Provided material
Segment Open

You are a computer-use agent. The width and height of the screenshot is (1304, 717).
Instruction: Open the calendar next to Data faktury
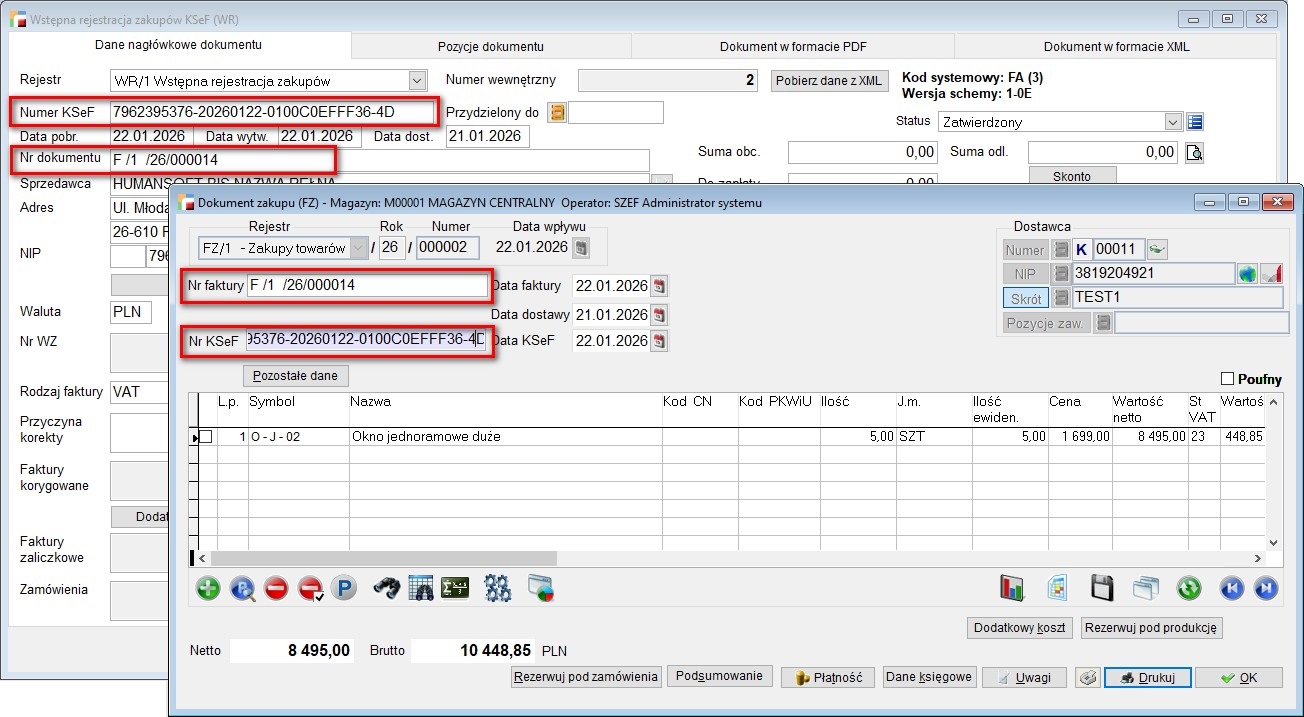tap(658, 287)
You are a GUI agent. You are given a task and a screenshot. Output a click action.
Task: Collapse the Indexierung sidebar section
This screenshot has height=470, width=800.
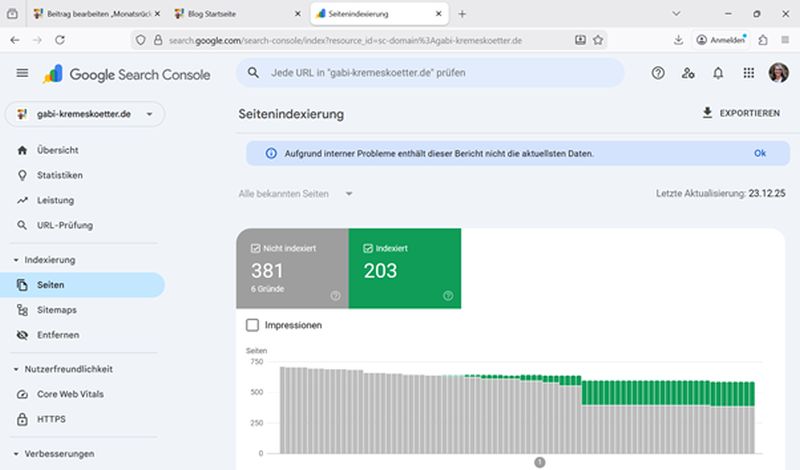coord(18,260)
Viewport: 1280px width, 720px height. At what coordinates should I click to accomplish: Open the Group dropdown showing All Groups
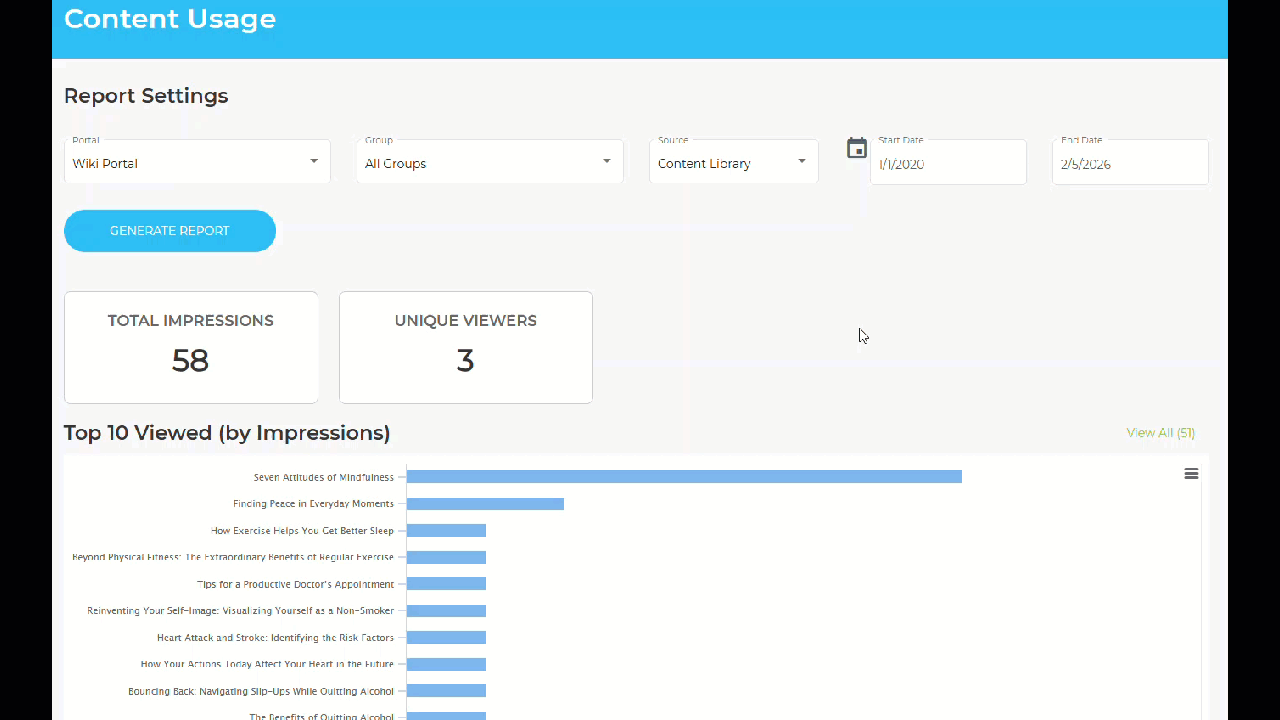pos(489,162)
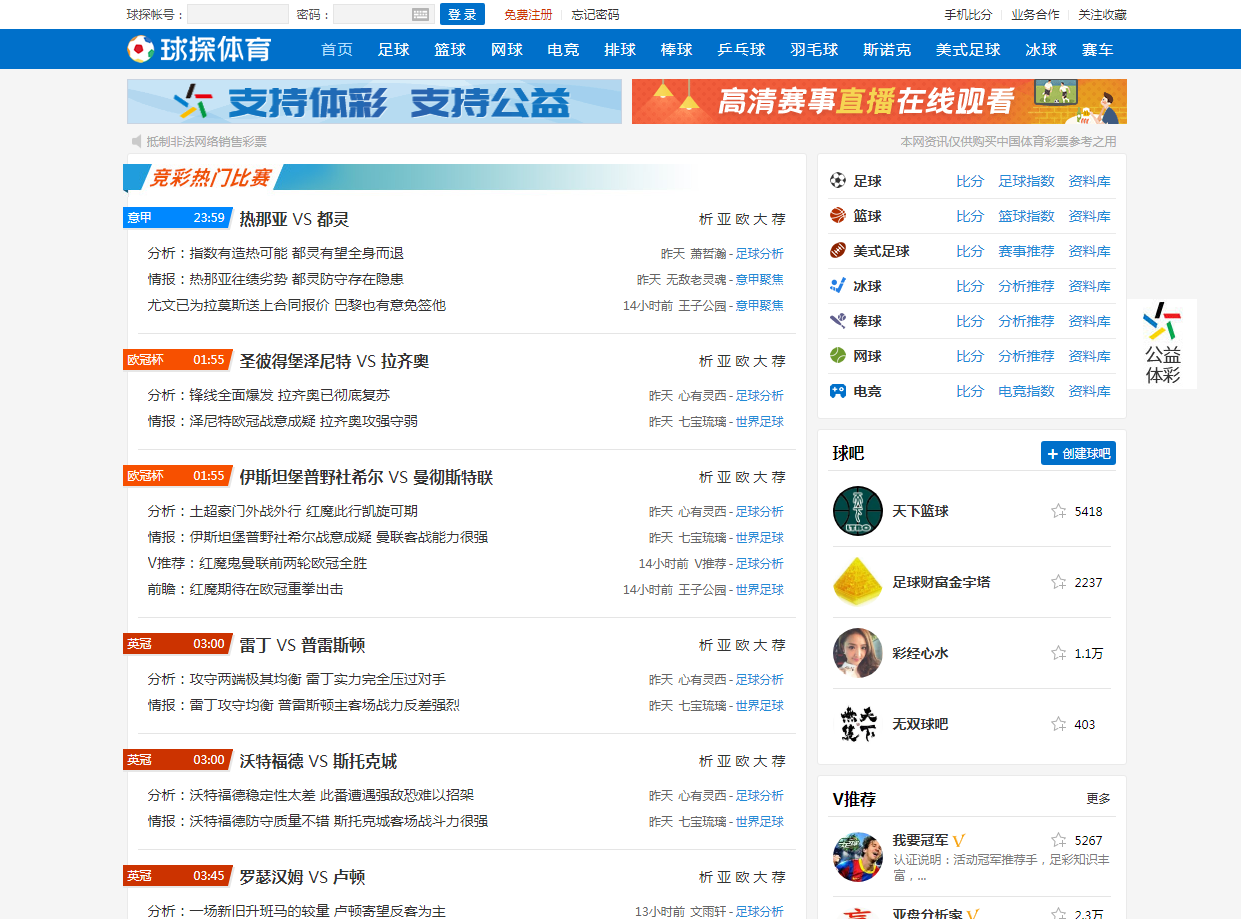Click the tennis ball icon beside 网球
This screenshot has height=919, width=1241.
click(x=838, y=356)
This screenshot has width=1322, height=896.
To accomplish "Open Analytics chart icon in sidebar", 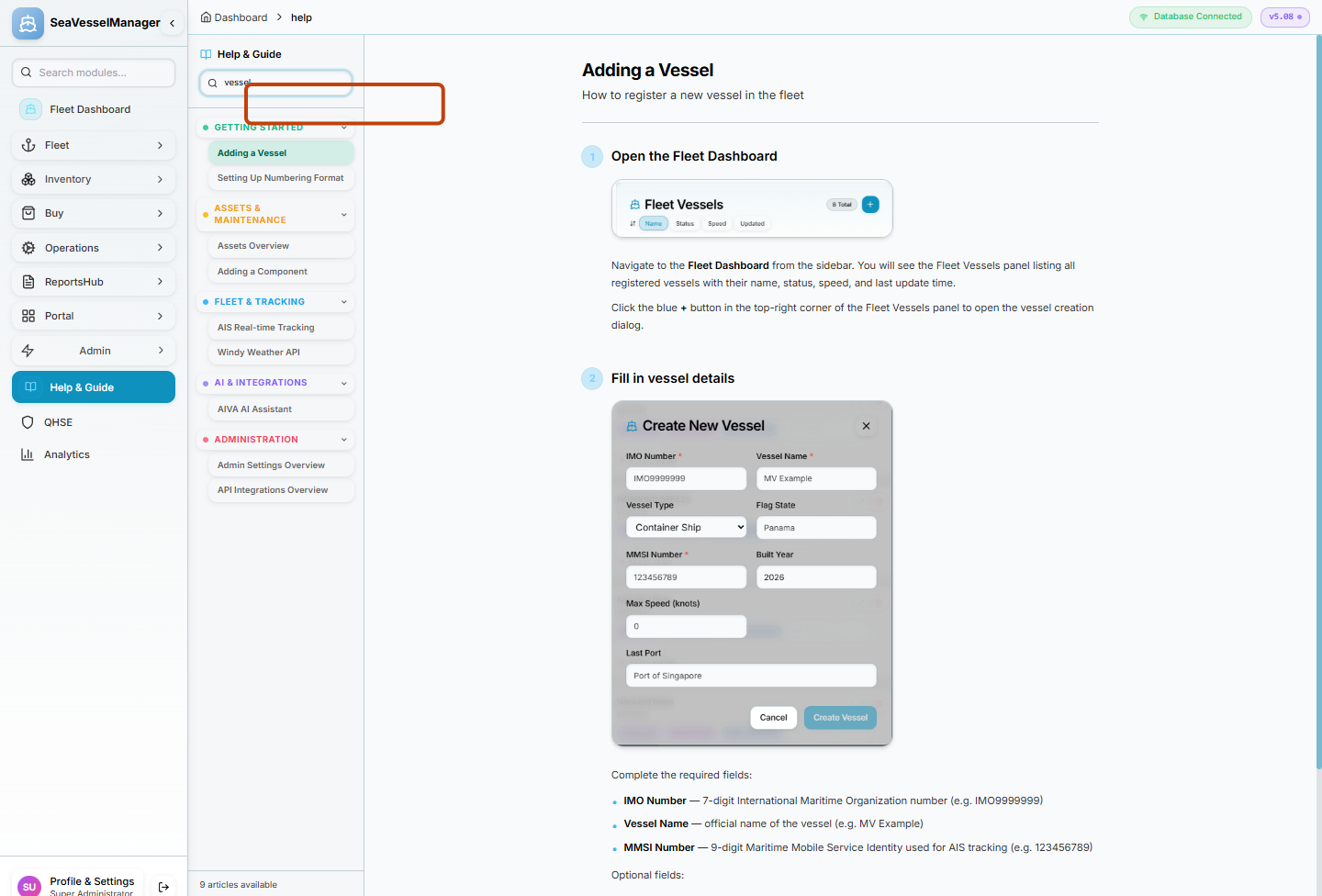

Segment Closed

Task goal
Retype every record as it stands. None of the pictures should appear.

Answer space
You are a computer-use agent. The width and height of the screenshot is (1304, 717).
Instruction: Open the calendar next to Data faktury
tap(658, 287)
You are a GUI agent. You are given a task and a screenshot. Output a click action.
Task: Collapse the Indexierung sidebar section
This screenshot has height=470, width=800.
coord(18,260)
Viewport: 1280px width, 720px height. At what coordinates should I click to accomplish: Open the Group dropdown showing All Groups
pos(489,162)
Click the tennis ball icon beside 网球
This screenshot has height=919, width=1241.
click(x=838, y=356)
This screenshot has width=1322, height=896.
To accomplish "Open Analytics chart icon in sidebar", 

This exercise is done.